倫太郎が出ていった、あの事件は、のどかな集落では、ありえない出来事だった。
 そもそも倫太郎はお母さんと二人暮らしをしていた。話によると、急に幼い男の子を連れた女がふらりとやってきて、小さな空き家で暮らし始めたという。
 だからといって新参者を阻害する、みたいな田舎のあるあるみたいなこともなく、倫太郎のお母さんも人当たりのいい人だったし、小さい子供ーー倫太郎はかわいいし、ということで、すぐに集落に溶けこんだ。
 ぼくも、小学校にあがったときには年の離れた二番目の兄貴が山の向こうの大学に進学して、おじいちゃんと二人暮らしをしていたし、同い年ということですぐに仲良くなり、ずっと学校が終わると遊んでいた。

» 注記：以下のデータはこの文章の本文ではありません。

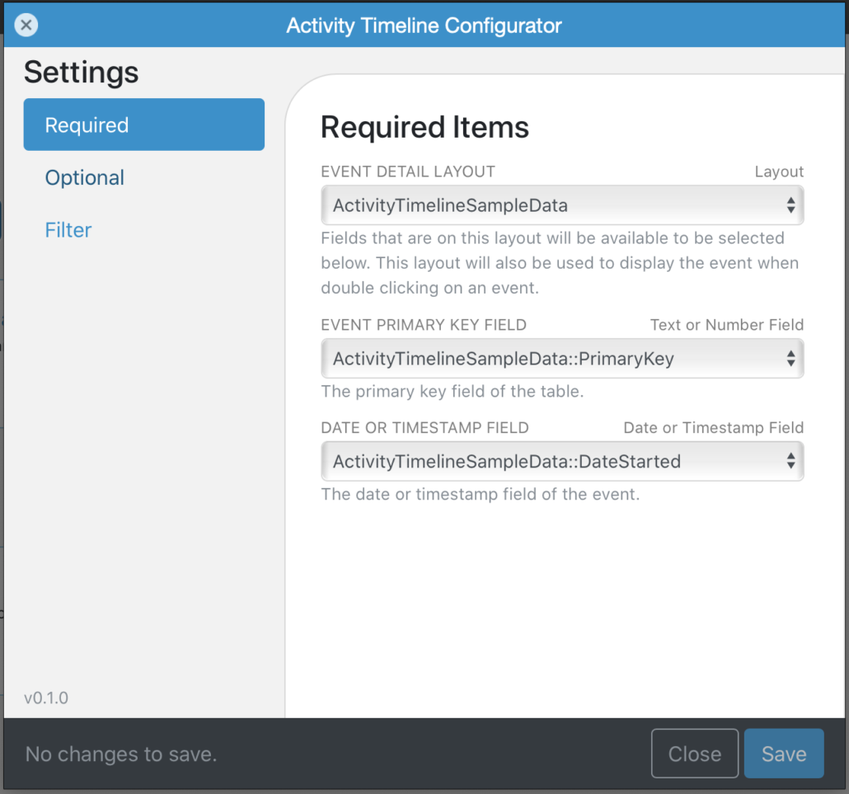
Task: Click the Activity Timeline Configurator title bar
Action: click(424, 25)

 お母さんは上品な人で、倫太郎の家にあがるとジュースとケーキを出してくれた。倫太郎はその手作りケーキをあたりまえのように頬張っていたけれど、年寄りと暮らしている僕からすれば、とても貴重なもののように思えた。
「たくさんあるからいくらでも」
 と倫太郎のお母さんはおかわりを出してくれた。
 倫太郎の家にはときどき、おじさんがやってきた。
「お父さん」
 と倫太郎は言っていたので、離れて暮らしているのか、タンシンフニンとかなのかな? ととくに気にもせずにいた。お父さんがやってくるときは、放課後遊ぶこともせず、倫太郎は走って帰っていった。やっぱりたまにしか会えないのは寂しいもんだよな、と思っていた。
 事件が起こった夜のこと。
 もう布団に入っていたとき、どんどんと家のドアを叩く音がした。それはもうとにかく強いもので、なにか緊迫したものが感じられて、怖かった。
 おじいちゃんが開けたとき、倫太郎が立っていた。
「お母さんが、お母さんが」
 倫太郎の家に駆けつけ、おじいちゃんが先に入った。前で待っているあいだ、やっぱり自分も入ろうとしたときだ。おじいちゃんが出てきて、「お前は家に帰っていろ」とぼくに怒鳴った。
「なんで?」
 そんな理不尽な。なにが起きているんだと無視して入ろうとするのを、おじいちゃんが追い払った。
「いいから、早く」
 倫太郎は家から出てこなかった。
 あとから大人たちの噂話でわかったことは、倫太郎のお母さんはお妾さんで、倫太郎はその相手の子供だった。そして、あるとき男のほんとうの奥さんがやってきて、倫太郎のお母さんを包丁で刺した、という。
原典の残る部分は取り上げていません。